The Emissions Trading System (ETS) was a subject of a fierce discussion during the last plenary session of the European Parliament in Strasbourg. The European Parliament rejected so-called “backloading” with 334 votes against it, 315 votes in favour of Commission’s proposal and 63 abstentions. It means that the project is returned to the EP environmental committee before the possible second voting at the EP. However, due to such a big opposition to the amendment of Directive 2003/87/EC, it is likely that the Commission will withdraw its proposal. Anyway, what is the ETS and why has it attracted the attention of media recently?

ETS was introduced in 2005 as a first international scheme regulating emission CO2. It is governed by the rule “cape-and-trade” what means that each enterprise within the EU has to obtain a special allowance for emission CO2 and other greenhouse gases. In that way, the ETS aims at implementation of the Kyoto Protocol in terms of Clean Development Mechanism and reduction of emission CO2. ETS imposes a fixed price for each ton of carbon that is emitted, and as a consequence, it forces industry to invest in green energy. How does it work in practice?

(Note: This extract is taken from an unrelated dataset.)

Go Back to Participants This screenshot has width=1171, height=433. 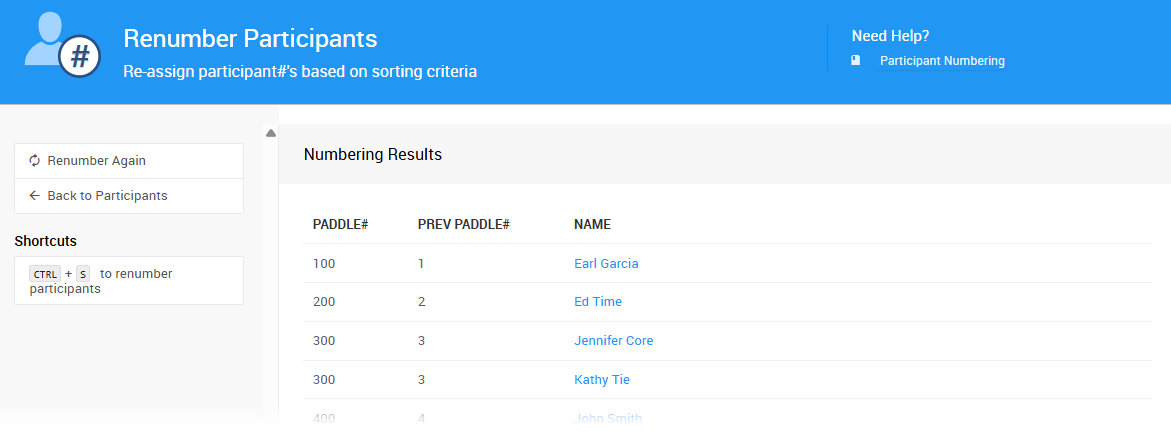point(107,196)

The scheme is very simple. Enterprises that maintain the emission of CO2 below their admitted limits can re-sell own “surplus of allowances” for a certain price determined by supply and demand at the given point of time. Those enterprises that exceed the emission of CO2 beyond their limits have a following choice. Firstly, they can reduce the emission of CO2 by investing in a new technology. Secondly, they can buy more allowances or can combine these two previous options.

Nevertheless, economic crisis affects the ETS. Due to decrease in a total volume of production within the EU, the price of allowances have considerably dropped. Therefore, the Commission tried to withdraw 900 million of such allowances (so- called “backloading”) to increase their price and submitted an amendment to Directive 2003/87/EC. However, the European Parliament refused to accept this manipulation of market. What means this rejection exactly? In simple terms, the EU is torn between its climate goals and building its own competitiveness. According to Matthias Groote – German Member of S&D, who was responsible for the proposal through the Parliament, the rejection of backloading is  “the beginning of the repatriation of climate policy”. Yet his opponents claim that the competitiveness of European industry could be at stake after adoption of Commission’s proposal. According to MEPs voting “against” ETS should be considered as a kind of fiscal tool in time of economic crisis and its implementation leads to uncertainty on the market. They firmly underline that increase of price allowances has resulted in a relocation of production from European countries to regions where the price of special emission allowances are lesser or they do not exist at all.